While some things remain in historically normal ranges, others have changed and we need to take notice. The Federal Reserve is making a concerted effort to increase interest rates for the first time in over 30 years making US fixed income investments problematic.  Foreign governments are working hard to reduce the value of their currency in order to make their goods cheaper and more attractive to others.  That will lead to headwinds for both foreign stocks and bonds.  In fact, we have already seen a fairly dramatic drop in international stock and bond returns in the second quarter of this year.  Trade wars make us wonder about increasing inflation and potential recession and companies buying back stocks with new money from lower taxes rather than making new investments make us wonder about the effectiveness of the tax reform that helped bid up the stock market in 2017.  The question is will the current trend of a strengthening US economy and dollar continue and will trade problems settle down or will global uncertainty and increasing corporate debt derail the progress made in 2017.  Signs of wage growth and increased corporate investment were expected to be seen at this point but so far are slow to develop.

What to Do Now

It seems clear that the trend of a strong dollar resulting both from current trade tactics and Central Bank actions, both U.S. and foreign, will be headwinds for International Stocks and Bonds.  So we have reduced our international exposure on both fronts and are focusing on the U.S. markets.  Global equity markets appear to be cheaper than the US markets and could produce higher returns going forward, but right now the risk from trade wars, negative global events and the headwinds from currency effects don’t seem to make large positions in “ex-US” investments a smart bet.  We also don’t see bonds as a great place to wait out the uncertainty as yields are still relatively low and rising interest rates will reduce any return we get from them.  So, as you will read from many investment sites, shortening the maturity of our fixed income holdings makes sense in this environment.  The flat yield curve we find ourselves in give us little advantage trying to get more yield by going out to longer maturities.  So as GDP and economic indicators continue to show that the U.S. economy is fundamentally strong but also recognizing the risks of trade wars and a potentially slowing economy from those events, as well as increasing interest rates, we think the best “risk-adjusted” returns come from an overweight on U.S. stocks versus international stocks, an underweight in both U.S. and Foreign Bonds and an allocation to investments tied to the stock market but with downside risk controls (Modern Alternative Strategies).

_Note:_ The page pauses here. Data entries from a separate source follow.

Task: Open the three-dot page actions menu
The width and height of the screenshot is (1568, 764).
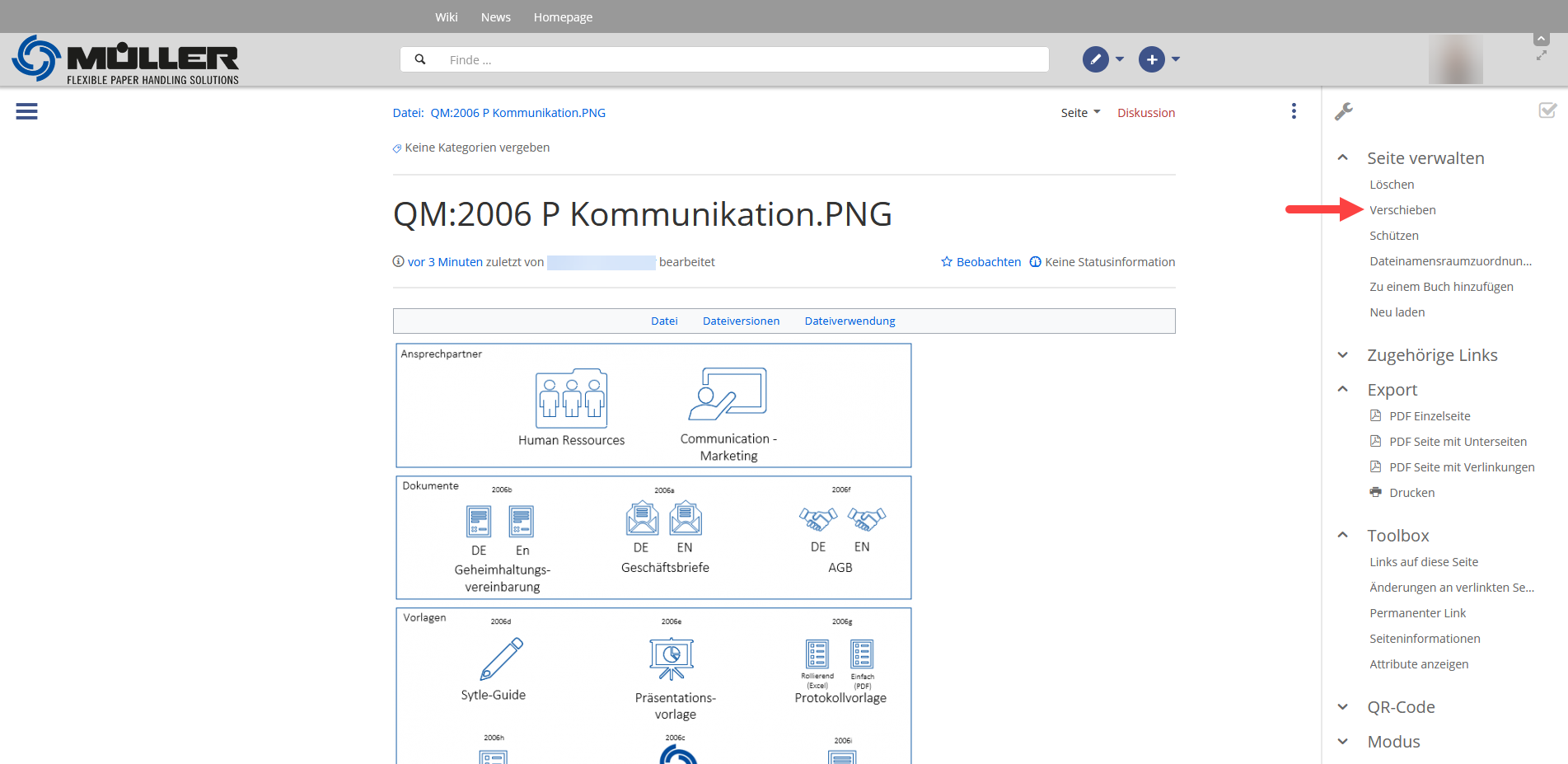Action: 1294,111
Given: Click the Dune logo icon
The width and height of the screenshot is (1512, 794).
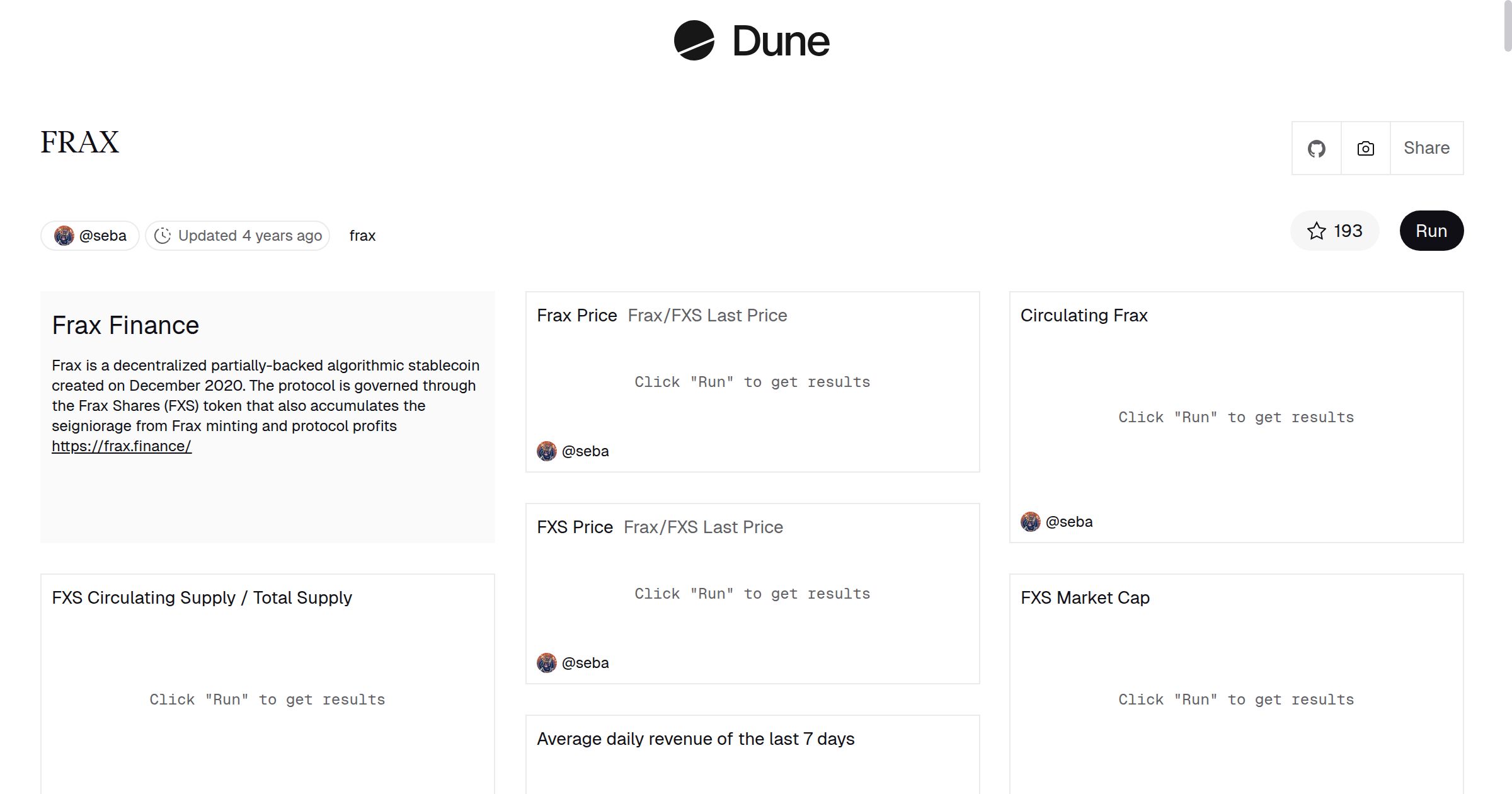Looking at the screenshot, I should (x=694, y=41).
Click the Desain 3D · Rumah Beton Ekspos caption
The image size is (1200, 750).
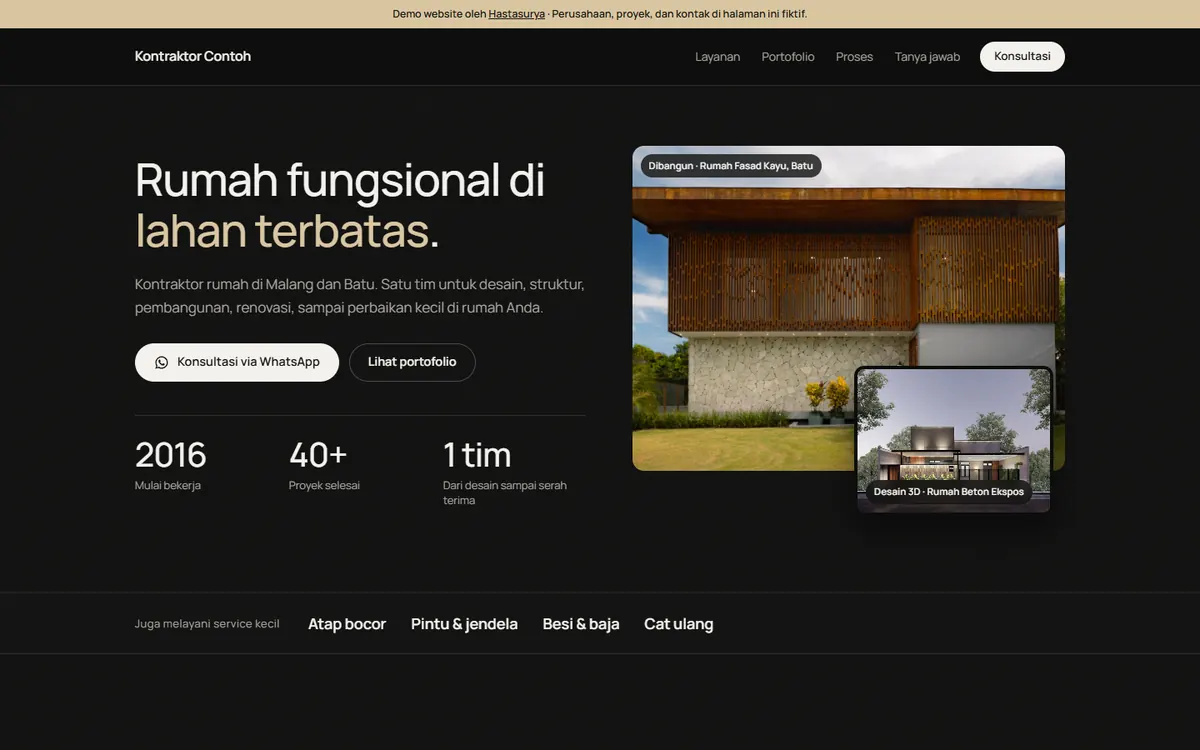click(949, 492)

At this point the U.S. stock market (while certainly bumpy) seems likely to grow this year but not “break-out”.   And like that outlook for the market, we are optimistic but cautious of the many political and geo-political events going on.  So until we resolve things like trade disputes with China and our traditional Allies, the NAFTA negotiation with Canada and Mexico and how companies are spending their gains from the new tax law, we think it best to protect against downside risks.  Staying “in the middle” is sometimes the right thing to do.